VBROADCAST—Broadcast Floating-Point Data

Opcode/Instruction	Op/En	64/32-bit Mode	CPUID Feature Flag	Description
VEX.128.66.0F38.W0 18 /r VBROADCASTSS xmm1, m32	RM	V/V	AVX	Broadcast single-precision floating-point element in mem to four locations in xmm1.
VEX.256.66.0F38.W0 18 /r VBROADCASTSS ymm1, m32	RM	V/V	AVX	Broadcast single-precision floating-point element in mem to eight locations in ymm1.
VEX.256.66.0F38.W0 19 /r VBROADCASTSD ymm1, m64	RM	V/V	AVX	Broadcast double-precision floating-point element in mem to four locations in ymm1.
VEX.256.66.0F38.W0 1A /r VBROADCASTF128 ymm1, m128	RM	V/V	AVX	Broadcast 128 bits of floating-point data in mem to low and high 128-bits in ymm1.
VEX.128.66.0F38.W0 18/r VBROADCASTSS xmm1, xmm2	RM	V/V	AVX2	Broadcast the low single-precision floating-point element in the source operand to four locations in xmm1.
VEX.256.66.0F38.W0 18 /r VBROADCASTSS ymm1, xmm2	RM	V/V	AVX2	Broadcast low single-precision floating-point element in the source operand to eight locations in ymm1.
VEX.256.66.0F38.W0 19 /r VBROADCASTSD ymm1, xmm2	RM	V/V	AVX2	Broadcast low double-precision floating-point element in the source operand to four locations in ymm1.

Instruction Operand Encoding

Op/En	Operand 1	Operand 2	Operand 3	Operand 4
RM	ModRM:reg (w)	ModRM:r/m (r)	NA	NA

Description

Load floating point values from the source operand (second operand) and broadcast to all elements of the destina-tion operand (first operand).

VBROADCASTSD and VBROADCASTF128 are only supported as 256-bit wide versions. VBROADCASTSS is supported in both 128-bit and 256-bit wide versions.

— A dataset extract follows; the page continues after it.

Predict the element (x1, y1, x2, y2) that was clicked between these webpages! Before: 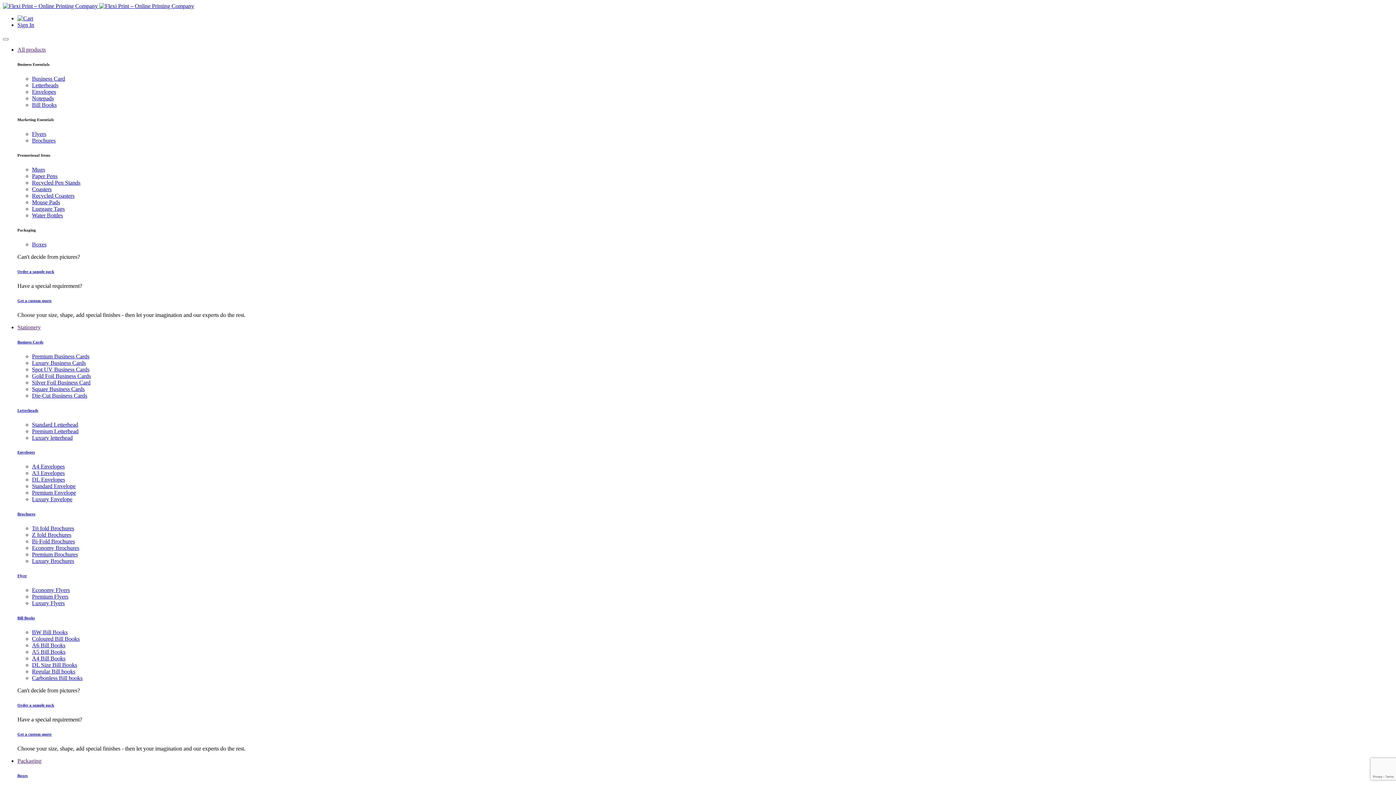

Memory and register source operand syntax support of 256-bit instructions depend on the processor’s enumeration of the following conditions with respect to CPUID.1:ECX.AVX[bit 28] and CPUID.(EAX=07H, ECX=0H):EBX.AVX2[bit 5]:

Note: In VEX-encoded versions, VEX.vvvv is reserved and must be 1111b otherwise instructions will #UD. An attempt to execute VBROADCASTSD or VBROADCASTF128 encoded with VEX.L= 0 will cause an #UD exception. Attempts to execute any VBROADCAST* instruction with VEX.W = 1 will cause #UD.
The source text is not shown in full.